Pour le ministre, c’est la communication qui a surtout fait défaut. Aussi, il n’y avait pas d’engouement les premiers moments. Mais au vu du résultat final, le ministre à exprimé sa totale satisfaction quant au résultat obtenu. Il a estimé que loin de devenir des enseignants de seconde zone, ceux qui seront recrutés seront des enseignants au même titre que les autres. Et qu’il leur appartiendra désormais de montrer de quoi ils sont capables. Car, dans le métier, c’est surtout la culture générale et la formation continue qui font la différence.

Angelin Dabiré
Lefaso.net

Messages

  • ceux de sahel faites effort personne ne fait avancer le sahel a vos places,c’e difficile mai il faut allumer le feu pour accès au miel

  • Autrement dit, il ya 668 qui ne seront pas retenues ; pour un début, c’est bon ; courage à vous et honte à ceux qui veulent que le pays sombre dans l’instabilité

  • Bonjour

    Ce n’est pas clair. les 100000 constituent un pécule ou leur traitement après les trois mois. Pourquoi les gens ne peuvent pas communiquer clairement ?

  • ce communiqué est très flou : sont appelé à intégrer la fonction publique veut dire quoi ? est ce qu’une intégration systématique ou un souhait ? je partage l’avis de l’internaute 3. Quand un message est adressé à un large publique, il faut qu’il soit le plus claire possible.
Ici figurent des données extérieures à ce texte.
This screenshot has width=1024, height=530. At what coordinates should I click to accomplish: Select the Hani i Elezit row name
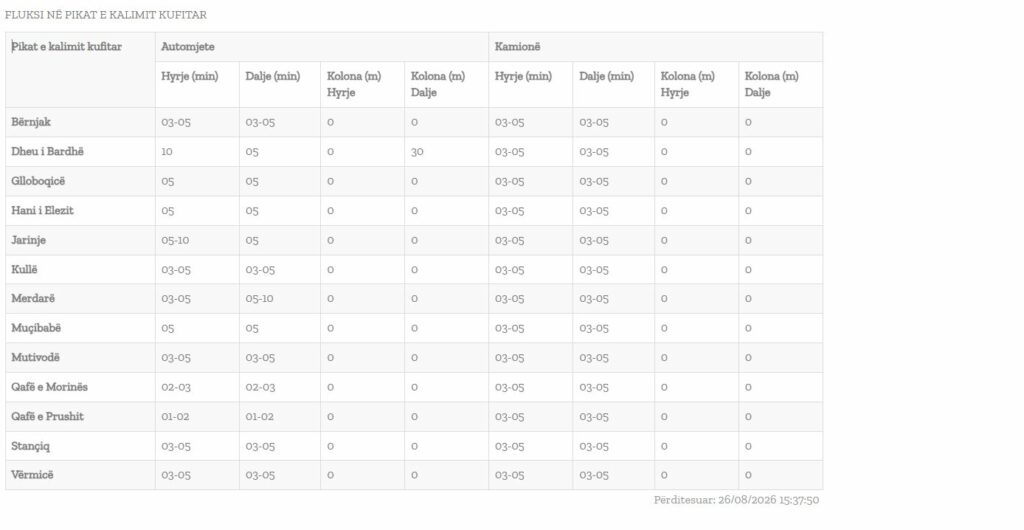[x=42, y=210]
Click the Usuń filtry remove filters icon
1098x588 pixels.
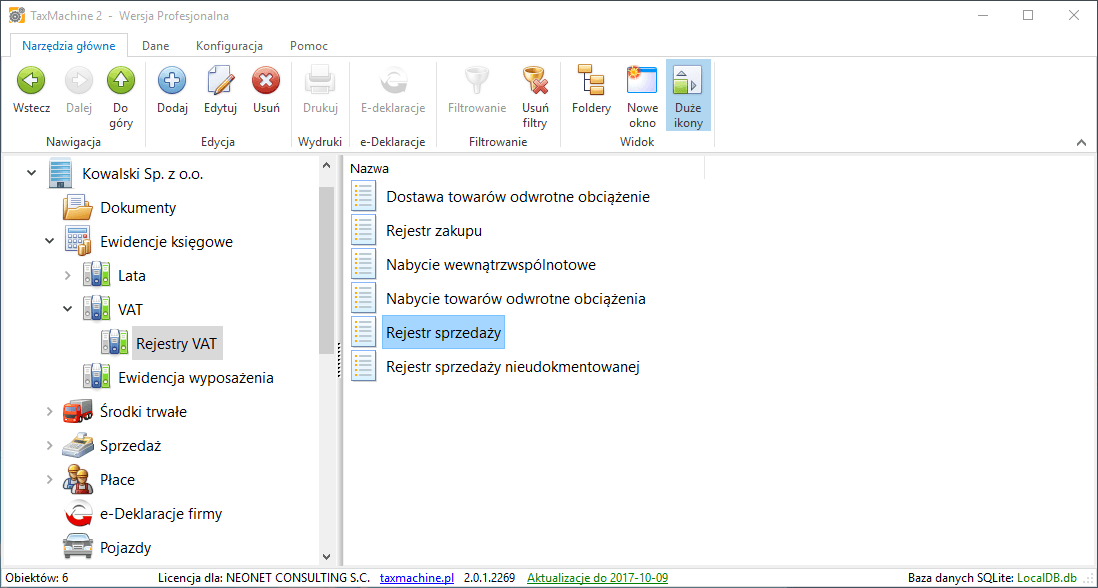click(x=535, y=81)
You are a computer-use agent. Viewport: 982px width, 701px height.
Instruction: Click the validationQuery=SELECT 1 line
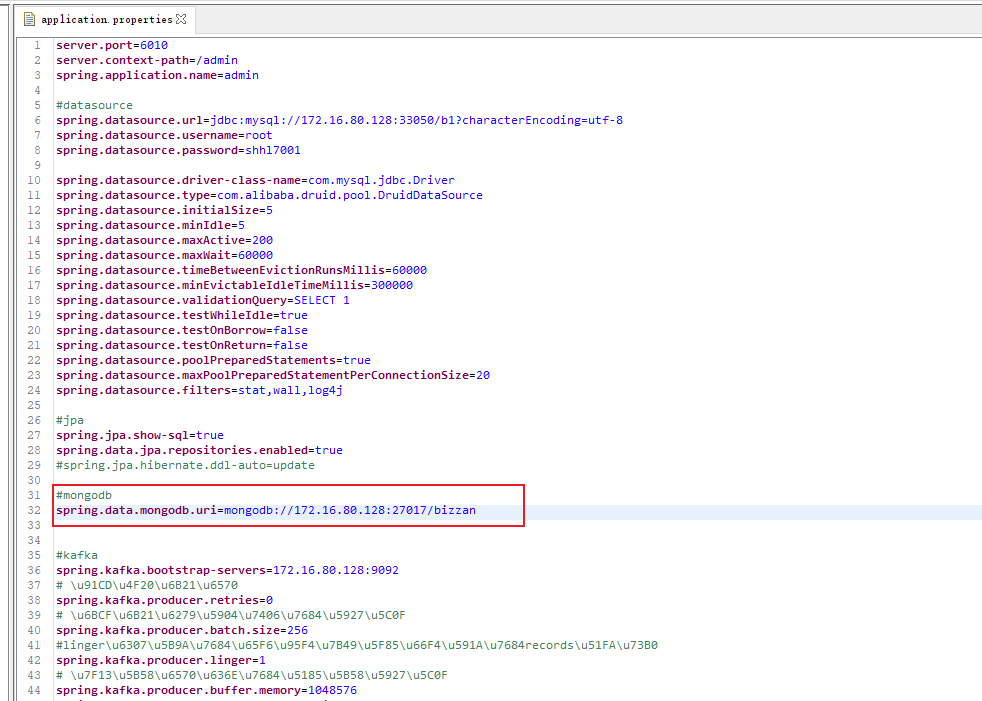(202, 300)
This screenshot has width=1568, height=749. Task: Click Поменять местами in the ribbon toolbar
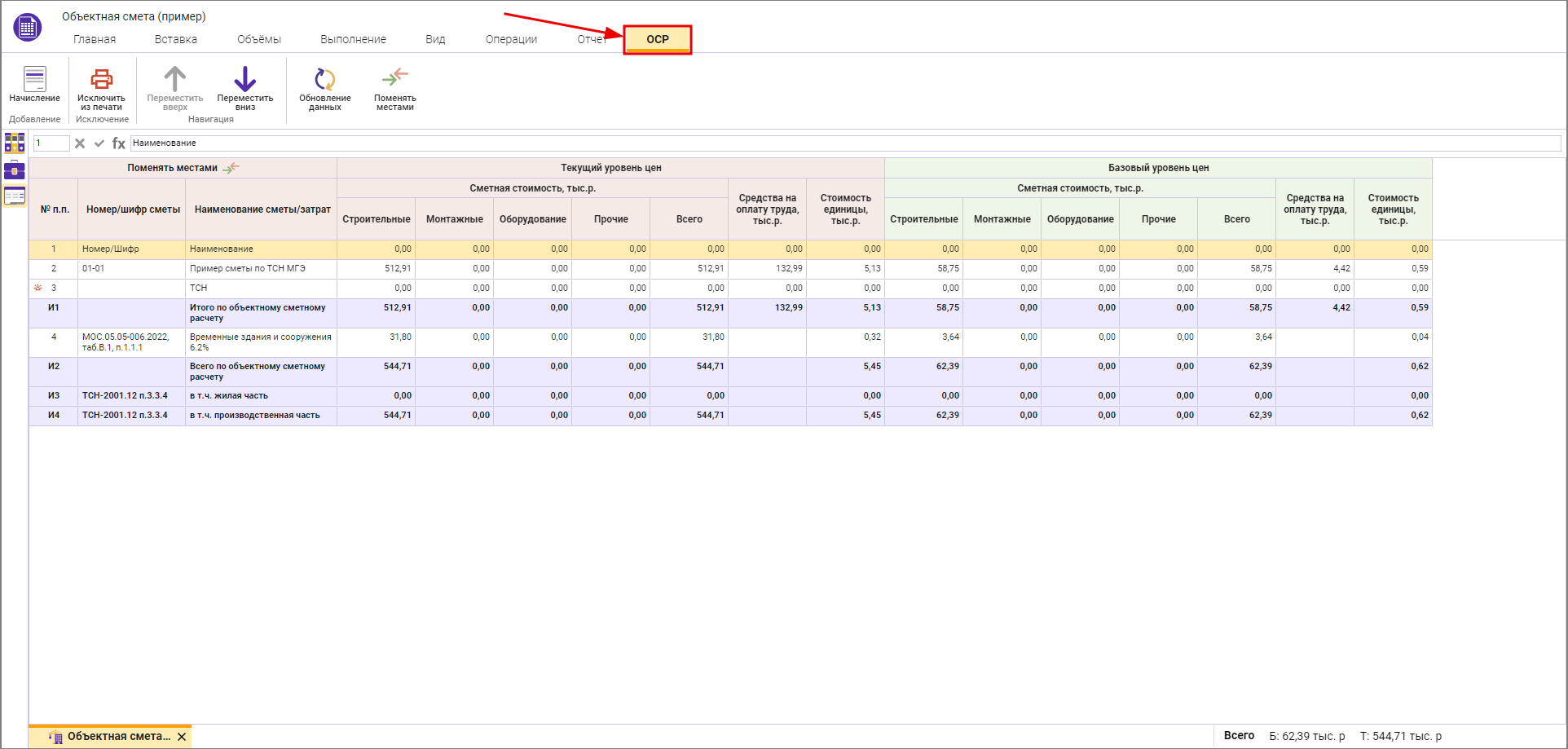click(394, 80)
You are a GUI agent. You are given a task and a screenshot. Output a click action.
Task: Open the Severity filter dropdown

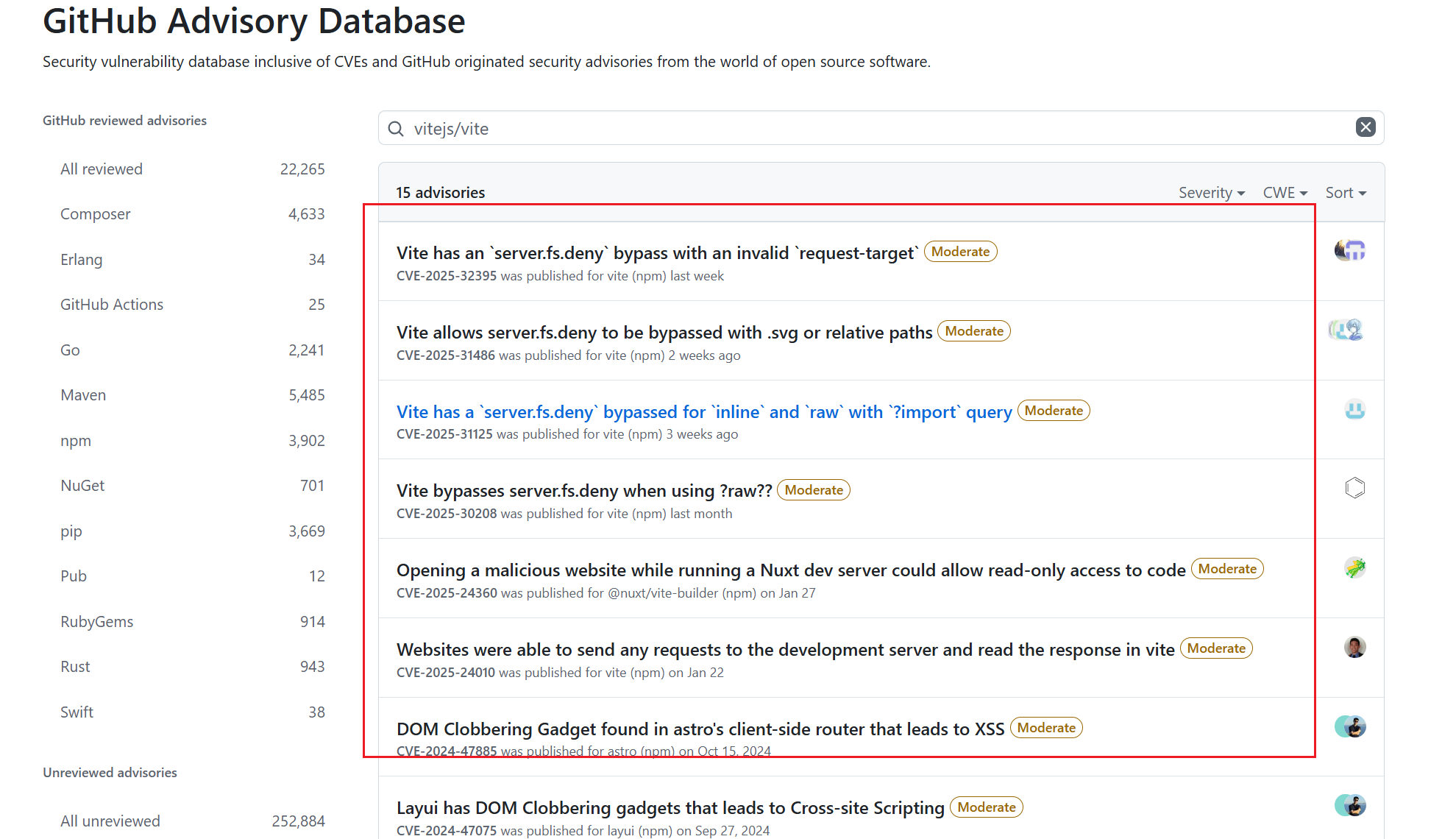tap(1211, 193)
  • Bonjour. Au regard des disparités dans le inscription par région, faut-il s’attendre à un "redéploiement" ou un réajustement pour combler le déficit là où c’est constaté ?
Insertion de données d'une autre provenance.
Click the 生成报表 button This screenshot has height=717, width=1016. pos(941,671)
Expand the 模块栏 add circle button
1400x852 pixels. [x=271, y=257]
  • Comment le Ministre compte résoudre les disparités ? Un redéploiement, vers les régions déficitaires, sera-t-il proposé aux candidats qui n’auront pas eu de place là où il y a surnombre de demandeurs ?

  • Quel avenir radieux peux-t-on construire avec 100 000 Fcfa par mois au Burkina Faso et au 21ème siècle. Que les ministres envoient leur enfants enseigner moyennant ce salaire et ils seront des exemples pour les autres.J’aime THOMAS SANKARA parce qu’il était lui même un exemple vivant,un modèle. Rien à voir avec nos bourgeois bureaucrates qui ont profité des bourses de l’Etat pour aller étudier en occident et revenir pour exploiter les autres comme s’ils étaient les meilleurs.Foutaises !

  • Après 1,2,ou 3 ans on n’est pas obligé d’intégrer l’enseignement c’est clair pour ceux qui veulent comprendre. Il a été dit que c’est des perspectives qui st offertes et non imposées aux jeunes. Ceux ki avant les 3 années trouvent mieux ils sont libres de partir. Seuls ceux ki veulent rester feront l’objet d’une évaluation.

  • Internaute 7, on n’oblige personne à faire ce travail . Cent mille vaut mieux que rien. Si tu veux des millions par mois monte ta propre entreprise.

  • Et la qualité’ de l’enseignement et de l’education dans tout cela ?quand jusqu’à l’Université nos jeunes frères ont du mal a construire un seule phrase correcte,il y a lieu de repenser cmpltment notre système éducatif.